If you experience these symptoms, take corrective action immediately:

  • Stop your physical activity and remove yourself from the heat.
  • Drink fluids.
  • Elevate your legs to increase blood circulation.

Beat the heat

Golfers who spend several hours out on the course on a hot day put themselves at higher risk for elevated body temperature, dehydration and heat illness, which can essentially impair not only their performance, but also overall health. Athletes can take action to reduce these risks by following these tips:

  • Get early tee times. Golf earlier in the day before the temperature rises.
  • Don’t over-exert yourself. Minimize the duration and intensity of your movements as much as possible.
  • Seek shade whenever possible. Stand under a tree and get out of the sun during your partner’s shot.
  • Wear light-colored, loose-fitting clothing. Sweat is more likely to get soaked up in tighter clothing before it can be carried away from your body, causing you to sweat more and increasing your risk of dehydration and heat illness.
  • Stay hydrated. Having a beer or two during your golf game isn’t the worst thing in the world, but water or sports drinks should be the primary fluids golfers turn to when it’s hot and humid. Sports drinks provide electrolytes your body is losing and carbohydrates to give you energy.
  • Grab a cart. Being able to drive a cart instead of walking the course will minimize heat production and prevent heat illness from occurring.

The science of sweat

Acclimatization

Sweating is the body’s natural mechanism for cooling itself, which it does through the process of evaporation. When it’s hot and humid outside, it makes the evaporative process slower and more difficult. In a person’s initial exposure to heat, they sweat primarily from their head and trunk. But with continued exposure to the heat, sweat glands on the limbs become more activated, which helps the body cool itself.

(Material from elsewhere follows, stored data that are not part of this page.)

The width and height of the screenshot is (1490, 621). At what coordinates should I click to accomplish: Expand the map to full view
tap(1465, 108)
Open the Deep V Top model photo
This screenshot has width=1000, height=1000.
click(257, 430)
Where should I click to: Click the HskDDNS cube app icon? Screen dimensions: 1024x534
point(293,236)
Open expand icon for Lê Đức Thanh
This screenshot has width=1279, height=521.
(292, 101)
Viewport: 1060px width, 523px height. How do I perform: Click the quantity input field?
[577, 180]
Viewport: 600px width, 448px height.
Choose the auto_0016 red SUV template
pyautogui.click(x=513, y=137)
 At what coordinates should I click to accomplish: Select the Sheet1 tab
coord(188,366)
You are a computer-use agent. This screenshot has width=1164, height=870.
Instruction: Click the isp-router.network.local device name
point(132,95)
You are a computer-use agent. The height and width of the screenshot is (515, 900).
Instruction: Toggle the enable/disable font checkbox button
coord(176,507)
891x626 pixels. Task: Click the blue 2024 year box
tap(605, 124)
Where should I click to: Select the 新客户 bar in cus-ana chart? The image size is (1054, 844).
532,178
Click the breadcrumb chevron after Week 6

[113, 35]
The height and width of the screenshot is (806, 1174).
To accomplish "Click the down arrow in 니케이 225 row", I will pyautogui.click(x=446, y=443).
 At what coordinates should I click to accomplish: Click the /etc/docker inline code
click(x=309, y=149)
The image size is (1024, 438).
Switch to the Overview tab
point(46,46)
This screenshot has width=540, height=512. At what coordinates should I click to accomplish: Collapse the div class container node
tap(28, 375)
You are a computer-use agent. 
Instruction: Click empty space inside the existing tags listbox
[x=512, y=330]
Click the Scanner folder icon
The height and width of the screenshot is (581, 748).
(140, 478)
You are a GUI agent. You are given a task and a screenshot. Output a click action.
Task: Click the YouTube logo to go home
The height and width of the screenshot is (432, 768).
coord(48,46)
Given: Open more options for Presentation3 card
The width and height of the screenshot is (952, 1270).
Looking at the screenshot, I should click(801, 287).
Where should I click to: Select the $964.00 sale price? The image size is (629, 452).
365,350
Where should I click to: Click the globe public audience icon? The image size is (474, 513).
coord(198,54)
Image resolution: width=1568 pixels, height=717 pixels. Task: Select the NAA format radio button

For outdoor athletes, like golfers, this process of getting used to the hot, natural environment is called heat acclimatization. As their bodies adapt, this process allows athletes to have a lower heart rate, lower exertion with exercise, lower body temperature and more dilute sweat so they can perform more efficiently. Though some aspects of this will occur within the first few days of exposure, full heat acclimatization takes about 10 to 14 days.

Sweat Tests

Sweat rates are highly variable from person to person. You may not realize you have a high sweat rate until you run into problems, so it’s helpful to get your individual sweat rate dialed in. Performing a sweat test can determine a person’s sweat rate based on the volume of sweat they produce and the concentration of electrolytes (e.g., sodium, potassium, etc) in their sweat. Doing so can forecast their needs on the golf course and determine how much fluid they’ll need to replace. Tests can be performed in the environmental chamber or while a golfer is actually playing.